Roma, 19 mag. (askanews) – La produzione mondiale di grano duro della campagna 2025-26 è attesa in aumento nei principali paesi produttori. È quanto è emerso nel corso dell’edizione 2026 dei Durum Days, l’appuntamento internazionale che ha riunito a Foggia tutti gli attori della filiera grano-pasta, ovvero Assosementi, Cia-Agricoltori Italiani, Confagricoltura, Copagri, Fedagripesca Confcooperative, Compag, Italmopa, Unione Italiana Food e Crea, per fare il punto sulla produzione di grano attesa in Italia e nel mondo.

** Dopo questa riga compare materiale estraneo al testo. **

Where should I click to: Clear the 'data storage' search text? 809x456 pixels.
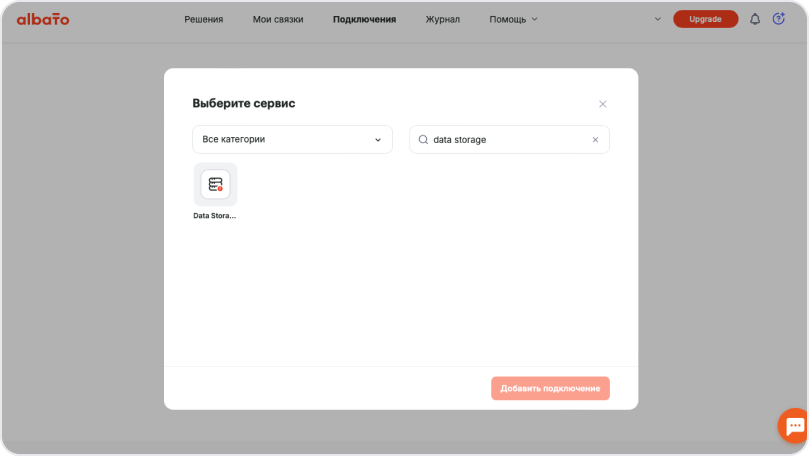pyautogui.click(x=595, y=140)
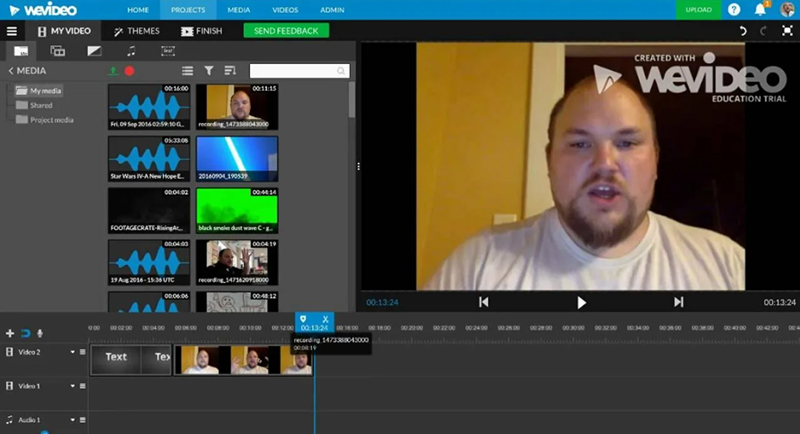
Task: Click the red record button in Media
Action: [130, 71]
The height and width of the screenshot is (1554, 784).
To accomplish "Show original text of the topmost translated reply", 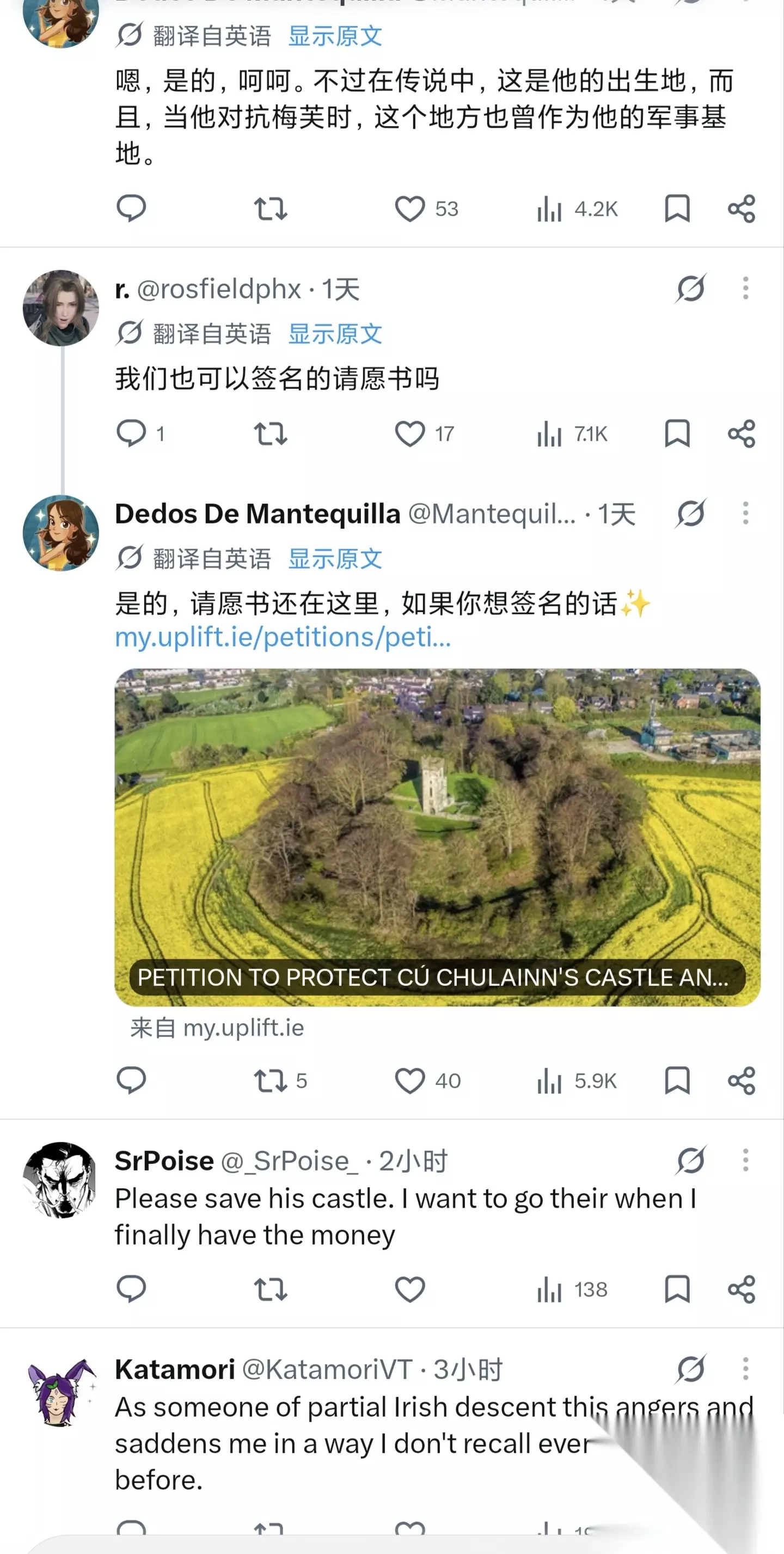I will [x=335, y=36].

A fare il punto sullo scenario produttivo mondiale è stata la società di ricerca e consulenza specializzata nell’agrifood Areté: nella campagna 2025-26 il Canada ha registrato un incremento del 12%, raggiungendo i 7,1 milioni di tonnellate, ai massimi dal 2016-17. È aumentata la produzione anche negli USA (+5%), in Nordafrica (+18%) e nella Ue (+5%), con un calo registrato solo in Turchia (-16%).

Con l’aumento produttivo e il conseguente accumulo di scorte, la campagna 2025-26 ha quindi consegnato una situazione di surplus produttivo del mercato globale del grano duro. Rispetto alle prospettive di produzione 2026-27, Areté ha stimato un calo produttivo del 4% in Ue e più marcato in Nord America (-17% in Canada e -13% negli USA), con previsioni in rialzo per Turchia e Nord Africa. Un quadro che prospetta una produzione globale sostanzialmente stabile, ma con un mercato che rimane in surplus.